# ISO Stuffing Recipes



## Trip (May 10, 2006)

I seem to have taken over ALL of my family meal get togethers (I actually ended up buying a new dining set that fits everyone because of this). Unfortunately don't know how to make stuffing from scratch, my first attempt was such a dismal failure my DH now wants me to use boxed... any good ones out there?


----------



## cara (May 10, 2006)

something german ;o)
it is counted for a duck of about 3kg/ca. 6,5p

3T veggie brooth
salt
pepper
2T Oil
bunch of rosemary
500gr onions
750g apples
1 roll from the last day
butter oil
1 carrot
1 leek
1/4litre dry white wine
50gr sour cream

wash the duck inside and outside, dry.
mix the brooth with some salt, pepper and oil and rub the duck inside and outside

wash the rosemary and get off the needles (? you understand?)
take the onions, peel and cut into slices.
washthe apples, clean out and cut into pieces.

dice the roll.
heat some butter oil, saute the onionrings, add the bread and rosemary, take from heat and add the applepieces, season with salt and pepper

stuff into the bird and close.
take another onion and cut into quarters, scrub the carrot and cut into rough pieces, wash leek and cut into slices, take another apple and cut into pieces.
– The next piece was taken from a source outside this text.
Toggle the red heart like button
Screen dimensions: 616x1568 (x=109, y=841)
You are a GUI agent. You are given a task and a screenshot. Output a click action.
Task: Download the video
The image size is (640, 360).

heat butter oil and fry the bird from all sides, add the veggies and finally add the wine.
put in a closed roasting tray into the oven and roast until inside temeprature reaches 90°C (meat thermometer)

remove excessive fat, puree the rest and add the sour cream.


it's quite common in germany to make the stuffing with apples, onions and dried fruits, e.g. dried plums...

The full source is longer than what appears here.